** Start of Provided data **
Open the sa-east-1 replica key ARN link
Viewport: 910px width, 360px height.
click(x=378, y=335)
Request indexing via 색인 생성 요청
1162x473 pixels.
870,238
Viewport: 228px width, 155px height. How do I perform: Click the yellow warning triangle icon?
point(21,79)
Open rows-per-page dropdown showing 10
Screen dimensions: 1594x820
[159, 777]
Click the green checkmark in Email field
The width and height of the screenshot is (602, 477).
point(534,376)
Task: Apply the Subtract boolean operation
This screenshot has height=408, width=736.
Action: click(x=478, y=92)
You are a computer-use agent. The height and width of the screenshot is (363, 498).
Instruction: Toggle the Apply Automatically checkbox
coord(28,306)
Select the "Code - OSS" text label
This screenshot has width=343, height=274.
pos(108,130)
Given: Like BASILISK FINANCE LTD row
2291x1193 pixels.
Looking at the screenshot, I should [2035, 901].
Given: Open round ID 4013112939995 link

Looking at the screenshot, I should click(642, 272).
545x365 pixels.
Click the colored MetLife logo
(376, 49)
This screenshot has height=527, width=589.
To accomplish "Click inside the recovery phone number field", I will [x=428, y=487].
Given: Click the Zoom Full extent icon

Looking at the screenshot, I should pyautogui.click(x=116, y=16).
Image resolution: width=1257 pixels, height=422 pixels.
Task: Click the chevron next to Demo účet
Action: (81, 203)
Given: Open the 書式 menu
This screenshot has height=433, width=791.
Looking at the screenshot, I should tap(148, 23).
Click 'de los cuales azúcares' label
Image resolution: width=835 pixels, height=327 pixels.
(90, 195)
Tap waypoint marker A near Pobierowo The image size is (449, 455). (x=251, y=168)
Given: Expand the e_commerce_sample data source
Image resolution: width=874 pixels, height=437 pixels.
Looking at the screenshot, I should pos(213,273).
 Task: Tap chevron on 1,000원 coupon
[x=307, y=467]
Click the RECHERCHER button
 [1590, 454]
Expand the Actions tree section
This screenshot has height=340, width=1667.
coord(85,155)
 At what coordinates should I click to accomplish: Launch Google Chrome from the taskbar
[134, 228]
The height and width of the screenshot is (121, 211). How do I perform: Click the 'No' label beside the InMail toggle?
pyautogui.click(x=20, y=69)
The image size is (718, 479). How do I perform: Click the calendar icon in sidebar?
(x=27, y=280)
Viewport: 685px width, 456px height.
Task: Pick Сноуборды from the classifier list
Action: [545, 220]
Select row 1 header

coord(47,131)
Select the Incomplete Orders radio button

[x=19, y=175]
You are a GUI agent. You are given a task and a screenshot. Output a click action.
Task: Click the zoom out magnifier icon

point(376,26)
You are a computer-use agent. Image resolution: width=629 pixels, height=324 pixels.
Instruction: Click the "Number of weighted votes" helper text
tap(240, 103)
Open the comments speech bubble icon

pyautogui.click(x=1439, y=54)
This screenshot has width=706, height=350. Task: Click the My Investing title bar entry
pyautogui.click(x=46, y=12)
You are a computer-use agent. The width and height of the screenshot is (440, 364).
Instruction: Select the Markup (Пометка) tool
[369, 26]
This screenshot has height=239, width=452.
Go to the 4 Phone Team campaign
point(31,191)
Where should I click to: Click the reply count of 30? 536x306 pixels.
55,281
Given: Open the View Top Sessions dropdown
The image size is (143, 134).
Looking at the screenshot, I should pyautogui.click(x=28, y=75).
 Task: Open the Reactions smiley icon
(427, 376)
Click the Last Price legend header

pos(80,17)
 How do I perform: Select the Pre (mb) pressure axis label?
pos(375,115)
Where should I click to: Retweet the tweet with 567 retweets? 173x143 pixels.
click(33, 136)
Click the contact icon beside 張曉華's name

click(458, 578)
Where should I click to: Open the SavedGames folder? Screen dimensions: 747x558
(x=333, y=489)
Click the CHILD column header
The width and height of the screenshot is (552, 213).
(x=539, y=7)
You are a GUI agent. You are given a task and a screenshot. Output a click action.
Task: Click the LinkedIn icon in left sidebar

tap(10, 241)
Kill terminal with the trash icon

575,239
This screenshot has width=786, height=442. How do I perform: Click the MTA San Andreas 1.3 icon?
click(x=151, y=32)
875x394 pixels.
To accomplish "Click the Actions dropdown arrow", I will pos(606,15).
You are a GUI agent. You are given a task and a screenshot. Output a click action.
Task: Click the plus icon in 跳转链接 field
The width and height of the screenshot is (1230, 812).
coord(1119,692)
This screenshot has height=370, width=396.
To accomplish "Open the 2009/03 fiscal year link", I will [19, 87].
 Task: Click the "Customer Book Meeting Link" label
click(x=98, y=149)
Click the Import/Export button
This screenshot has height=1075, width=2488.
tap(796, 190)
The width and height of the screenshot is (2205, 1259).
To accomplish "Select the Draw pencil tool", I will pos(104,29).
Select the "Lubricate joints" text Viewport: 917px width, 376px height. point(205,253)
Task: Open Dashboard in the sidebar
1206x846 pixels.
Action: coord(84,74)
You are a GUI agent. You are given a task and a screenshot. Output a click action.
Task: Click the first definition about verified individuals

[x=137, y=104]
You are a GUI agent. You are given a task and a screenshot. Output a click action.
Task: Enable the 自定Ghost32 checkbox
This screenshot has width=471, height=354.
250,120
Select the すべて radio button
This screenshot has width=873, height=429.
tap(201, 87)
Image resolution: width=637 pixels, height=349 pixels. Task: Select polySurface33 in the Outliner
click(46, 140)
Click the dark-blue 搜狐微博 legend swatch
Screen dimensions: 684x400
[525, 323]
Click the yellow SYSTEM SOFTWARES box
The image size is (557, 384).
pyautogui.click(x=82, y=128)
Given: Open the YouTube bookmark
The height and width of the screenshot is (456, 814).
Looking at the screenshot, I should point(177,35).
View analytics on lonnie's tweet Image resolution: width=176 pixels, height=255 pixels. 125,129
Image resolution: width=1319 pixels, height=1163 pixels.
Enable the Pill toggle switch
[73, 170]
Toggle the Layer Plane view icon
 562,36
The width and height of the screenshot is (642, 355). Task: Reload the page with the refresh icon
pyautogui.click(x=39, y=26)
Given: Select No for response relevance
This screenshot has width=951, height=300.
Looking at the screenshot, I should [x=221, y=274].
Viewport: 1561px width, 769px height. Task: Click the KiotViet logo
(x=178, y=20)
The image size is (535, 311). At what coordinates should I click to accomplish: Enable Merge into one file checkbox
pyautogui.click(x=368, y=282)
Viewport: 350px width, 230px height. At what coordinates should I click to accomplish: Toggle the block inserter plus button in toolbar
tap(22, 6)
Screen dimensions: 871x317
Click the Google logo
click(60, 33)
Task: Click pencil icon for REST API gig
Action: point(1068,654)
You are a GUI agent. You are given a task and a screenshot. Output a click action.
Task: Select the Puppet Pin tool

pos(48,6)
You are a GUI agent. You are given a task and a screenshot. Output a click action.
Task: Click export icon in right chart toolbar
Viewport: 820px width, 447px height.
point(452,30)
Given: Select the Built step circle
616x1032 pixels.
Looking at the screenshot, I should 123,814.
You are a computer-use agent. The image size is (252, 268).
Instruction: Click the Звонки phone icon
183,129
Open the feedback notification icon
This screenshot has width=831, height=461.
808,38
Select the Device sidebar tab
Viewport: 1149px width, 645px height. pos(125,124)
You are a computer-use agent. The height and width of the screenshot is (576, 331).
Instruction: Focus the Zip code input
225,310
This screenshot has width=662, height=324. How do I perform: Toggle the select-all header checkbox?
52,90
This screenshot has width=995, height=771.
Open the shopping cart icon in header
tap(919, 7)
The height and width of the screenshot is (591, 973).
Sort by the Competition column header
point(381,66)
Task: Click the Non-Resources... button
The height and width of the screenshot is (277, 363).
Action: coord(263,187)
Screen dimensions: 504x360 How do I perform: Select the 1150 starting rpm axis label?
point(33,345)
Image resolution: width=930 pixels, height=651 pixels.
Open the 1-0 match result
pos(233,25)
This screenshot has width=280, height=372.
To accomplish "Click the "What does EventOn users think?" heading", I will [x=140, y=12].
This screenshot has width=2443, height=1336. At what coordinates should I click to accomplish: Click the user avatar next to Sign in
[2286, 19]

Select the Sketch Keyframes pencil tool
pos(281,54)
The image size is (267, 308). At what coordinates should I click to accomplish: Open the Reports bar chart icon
** End of Provided data **
What is required:
Copy the lines from the one containing "545x365 pixels." to the one containing "pyautogui.click(x=20, y=69)", both ends included, exactly as they appear.

Expected output:
545x365 pixels.
Click the colored MetLife logo
(376, 49)
This screenshot has height=527, width=589.
To accomplish "Click inside the recovery phone number field", I will [x=428, y=487].
Given: Click the Zoom Full extent icon

Looking at the screenshot, I should pyautogui.click(x=116, y=16).
Image resolution: width=1257 pixels, height=422 pixels.
Task: Click the chevron next to Demo účet
Action: (81, 203)
Given: Open the 書式 menu
This screenshot has height=433, width=791.
Looking at the screenshot, I should tap(148, 23).
Click 'de los cuales azúcares' label
Image resolution: width=835 pixels, height=327 pixels.
(90, 195)
Tap waypoint marker A near Pobierowo The image size is (449, 455). (x=251, y=168)
Given: Expand the e_commerce_sample data source
Image resolution: width=874 pixels, height=437 pixels.
Looking at the screenshot, I should pos(213,273).
 Task: Tap chevron on 1,000원 coupon
[x=307, y=467]
Click the RECHERCHER button
 [1590, 454]
Expand the Actions tree section
This screenshot has height=340, width=1667.
coord(85,155)
 At what coordinates should I click to accomplish: Launch Google Chrome from the taskbar
[134, 228]
The height and width of the screenshot is (121, 211). How do I perform: Click the 'No' label beside the InMail toggle?
pyautogui.click(x=20, y=69)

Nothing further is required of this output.